■ **What to produce**: The data below is to be written out exactly, with no pictures.

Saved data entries
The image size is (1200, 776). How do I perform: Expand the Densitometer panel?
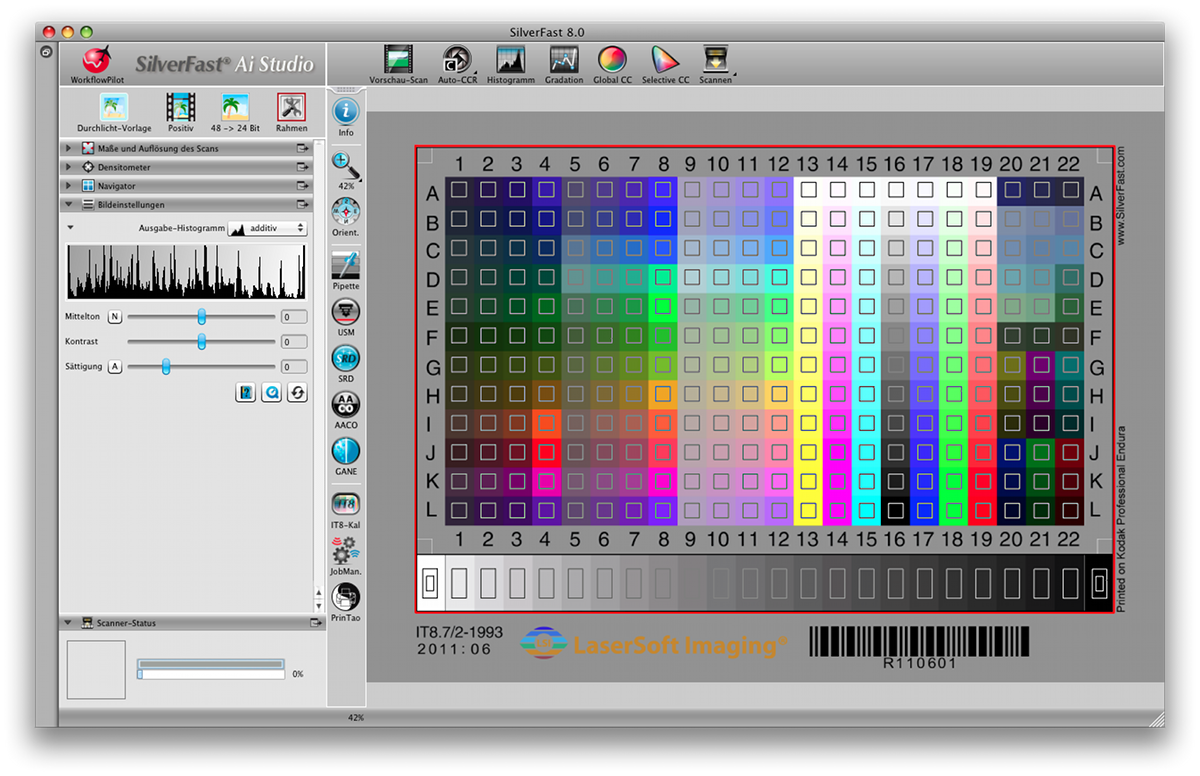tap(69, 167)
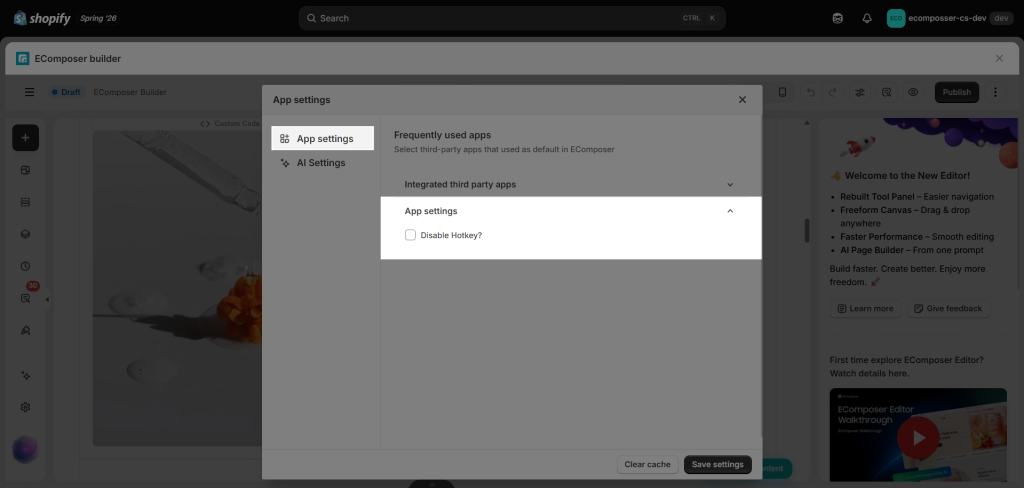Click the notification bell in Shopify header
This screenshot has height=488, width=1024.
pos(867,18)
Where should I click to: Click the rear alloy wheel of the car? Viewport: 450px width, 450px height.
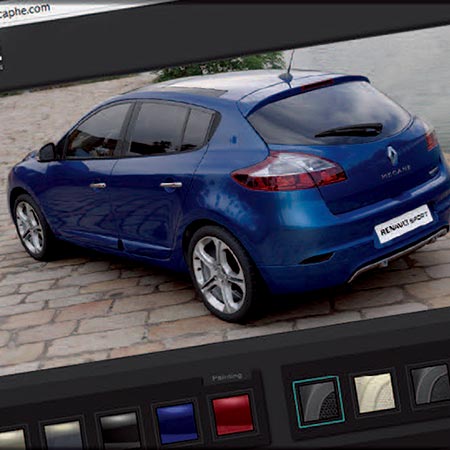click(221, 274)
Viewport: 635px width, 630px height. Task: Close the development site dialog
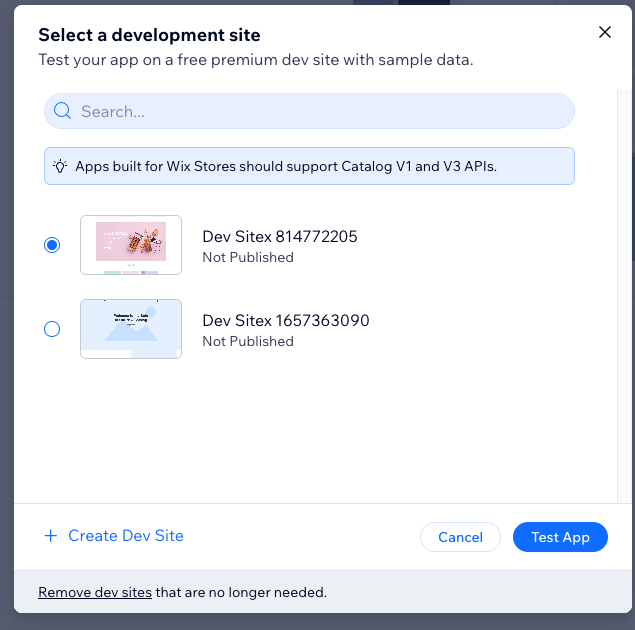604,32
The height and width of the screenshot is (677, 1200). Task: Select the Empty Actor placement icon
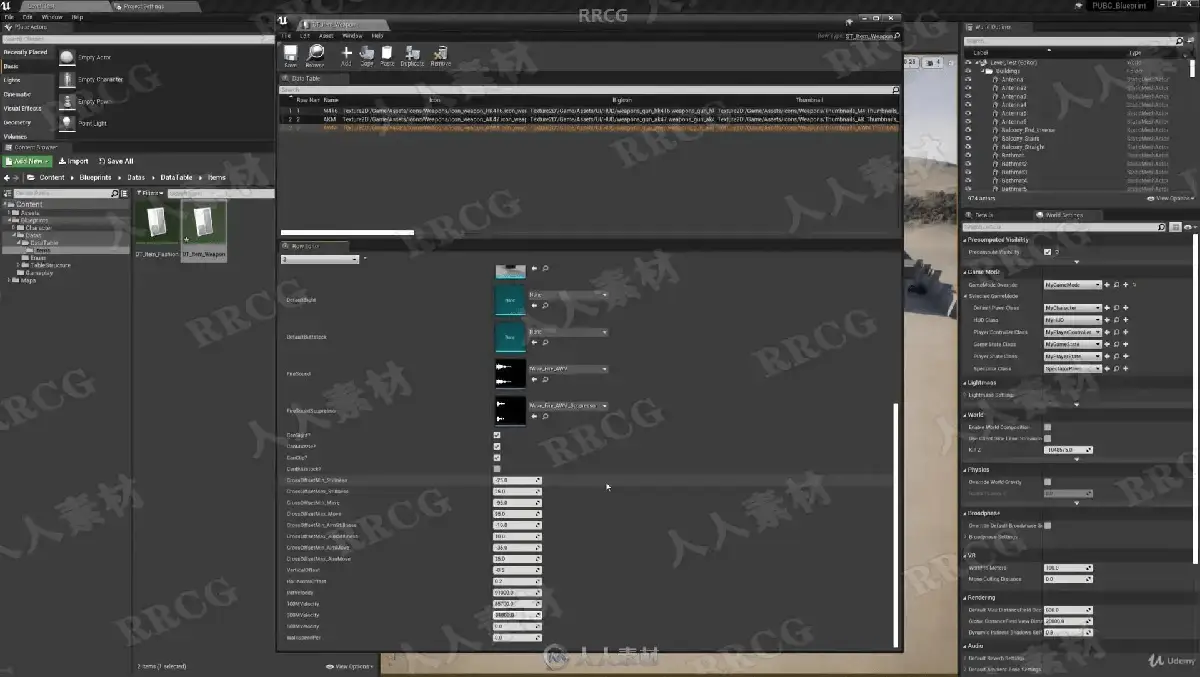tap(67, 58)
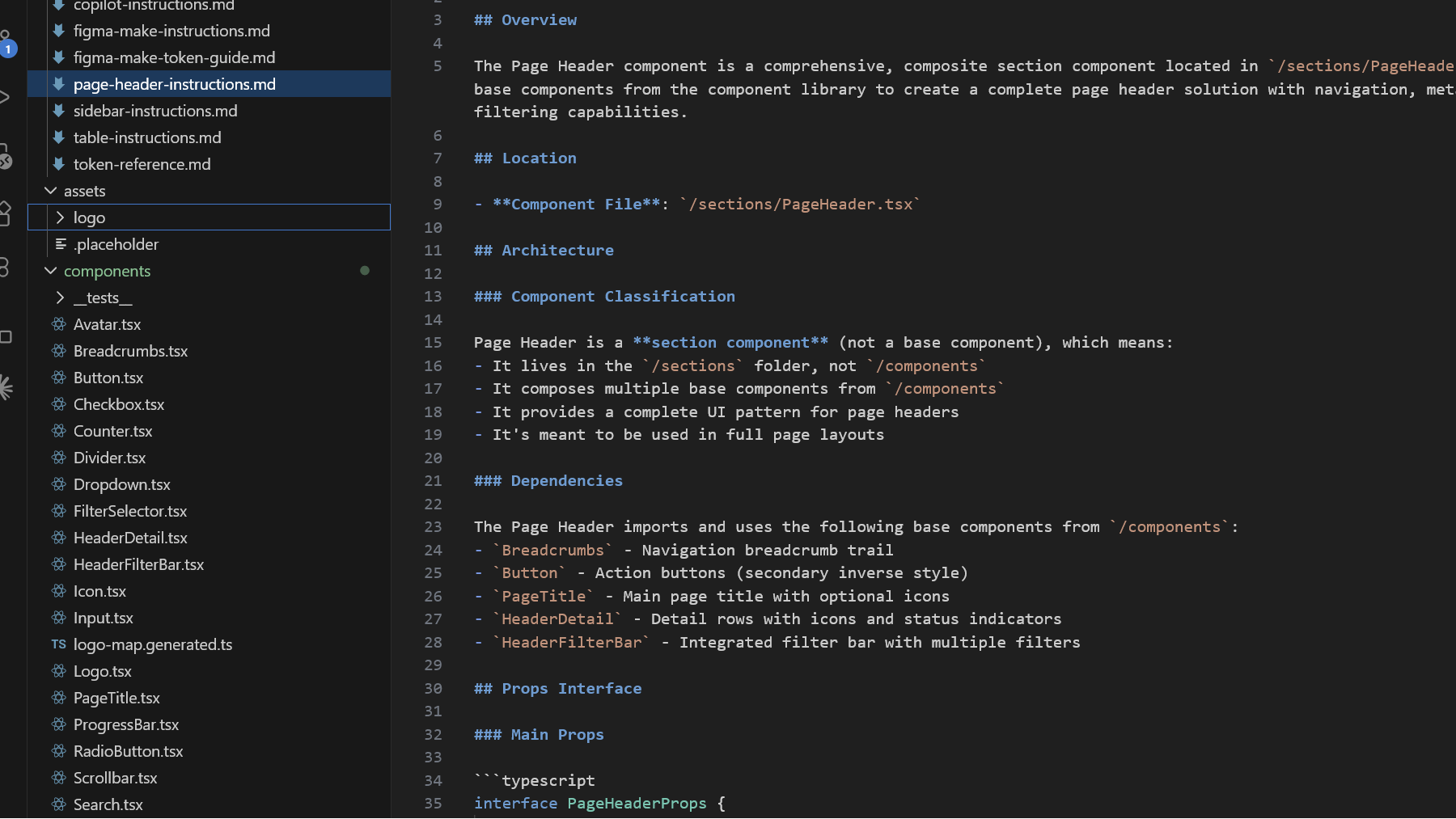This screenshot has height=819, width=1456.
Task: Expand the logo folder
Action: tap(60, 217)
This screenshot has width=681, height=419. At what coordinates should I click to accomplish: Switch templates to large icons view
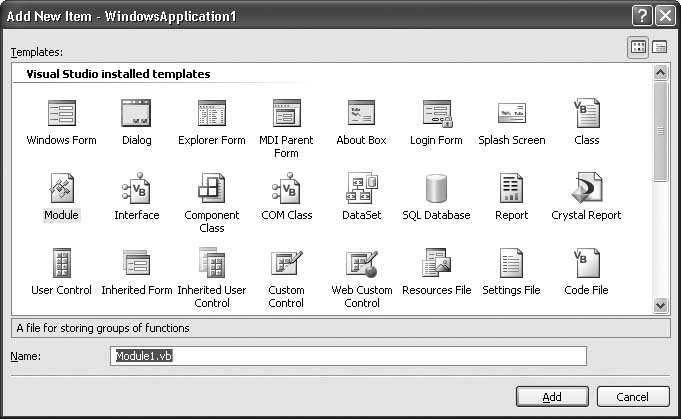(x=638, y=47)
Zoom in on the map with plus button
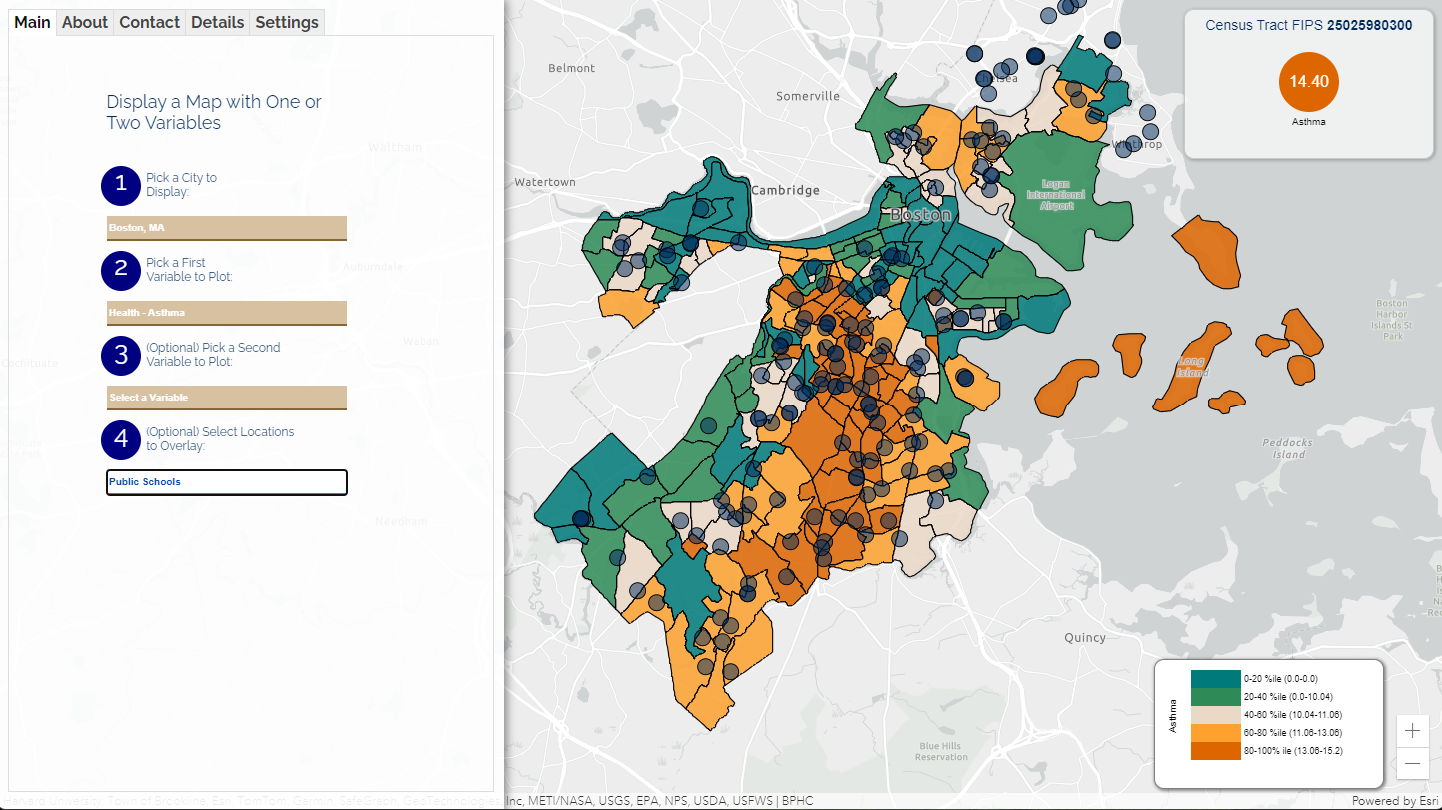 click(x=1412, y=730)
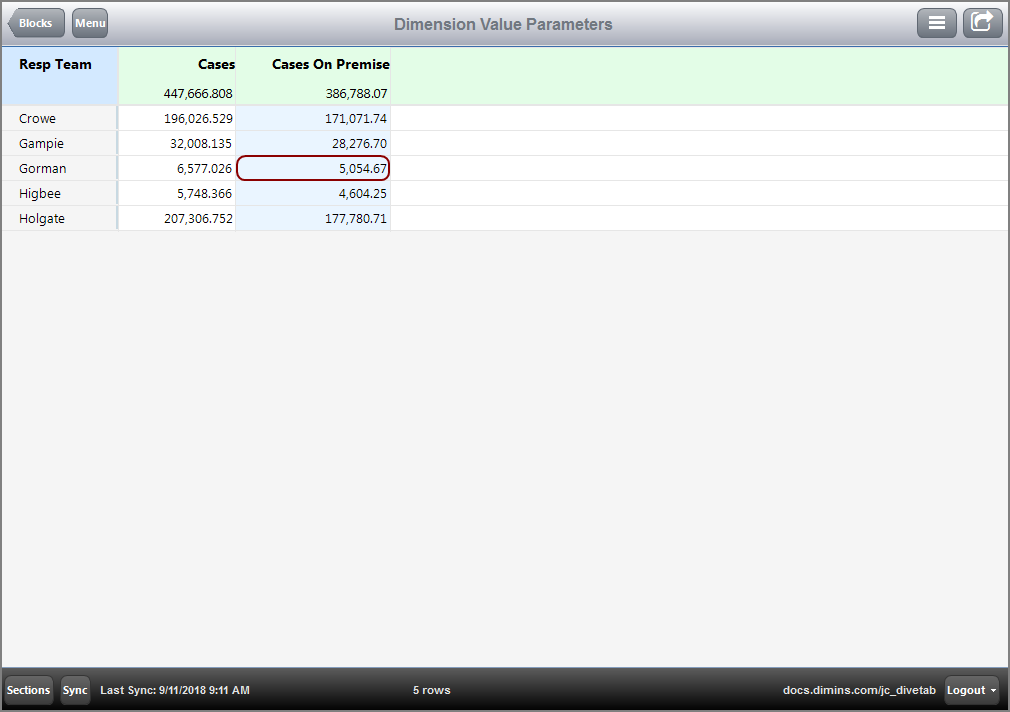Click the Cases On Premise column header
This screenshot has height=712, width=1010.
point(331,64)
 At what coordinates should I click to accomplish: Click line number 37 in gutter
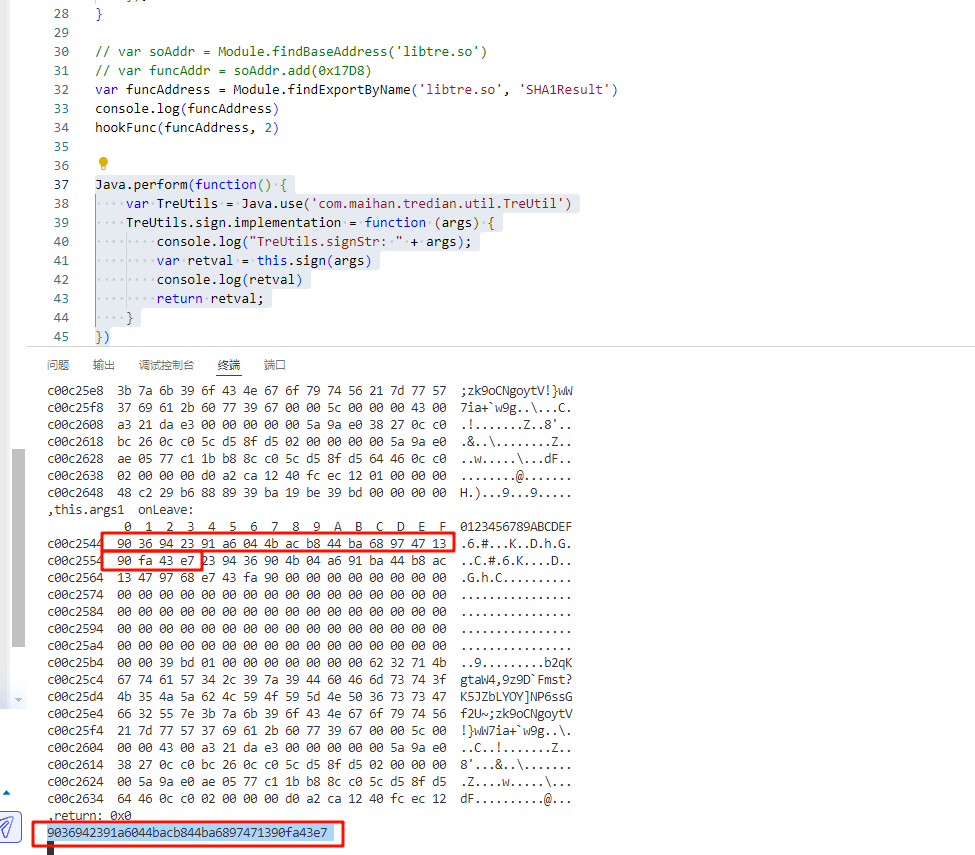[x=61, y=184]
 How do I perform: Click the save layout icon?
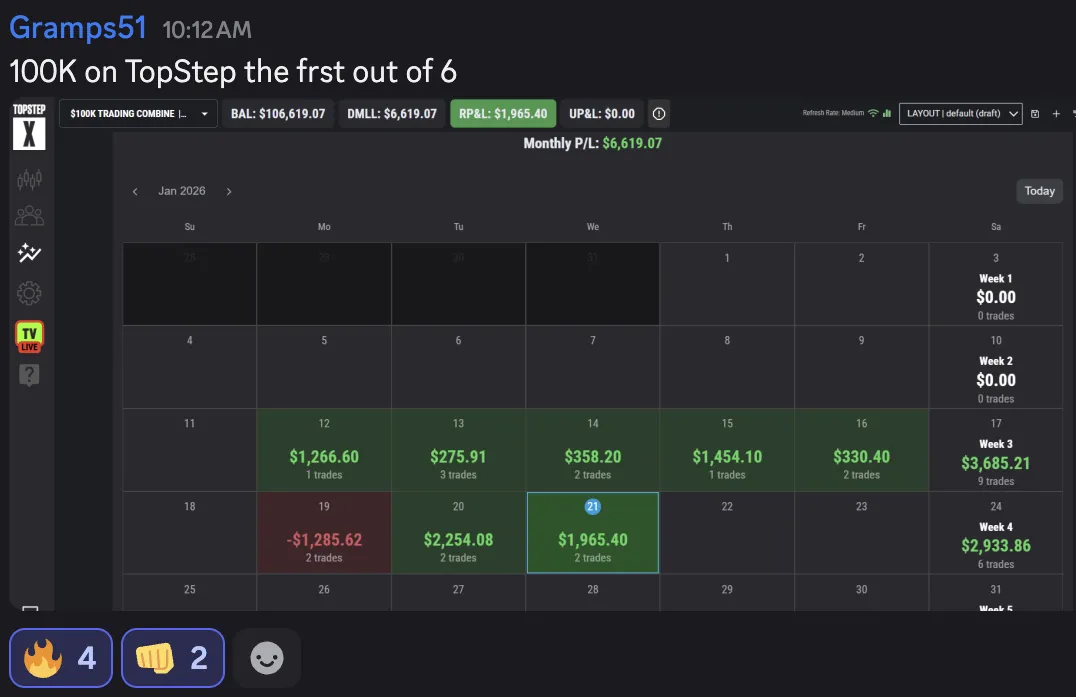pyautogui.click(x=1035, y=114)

■ **Expected answer**:
The image size is (1200, 776). How do I perform: Expand the Densitometer panel?
tap(69, 167)
Click the notification bell in Shopify header
This screenshot has height=488, width=1024.
pos(867,18)
Where should I click to: Click the rear alloy wheel of the car? Viewport: 450px width, 450px height.
click(221, 274)
Viewport: 635px width, 630px height. Task: Close the development site dialog
604,32
The height and width of the screenshot is (677, 1200). Task: Select the Empty Actor placement icon
tap(67, 58)
This screenshot has height=819, width=1456.
Task: Expand the logo folder
Action: tap(60, 217)
This screenshot has width=681, height=419. At what coordinates should I click to accomplish: Switch templates to large icons view
(x=638, y=47)
Zoom in on the map with plus button
 click(x=1412, y=730)
Click the Cases On Premise column header
This screenshot has height=712, width=1010.
point(331,64)
 At what coordinates should I click to accomplish: Click line number 37 in gutter
[x=61, y=184]
 How do I perform: Click the save layout icon?
pyautogui.click(x=1035, y=114)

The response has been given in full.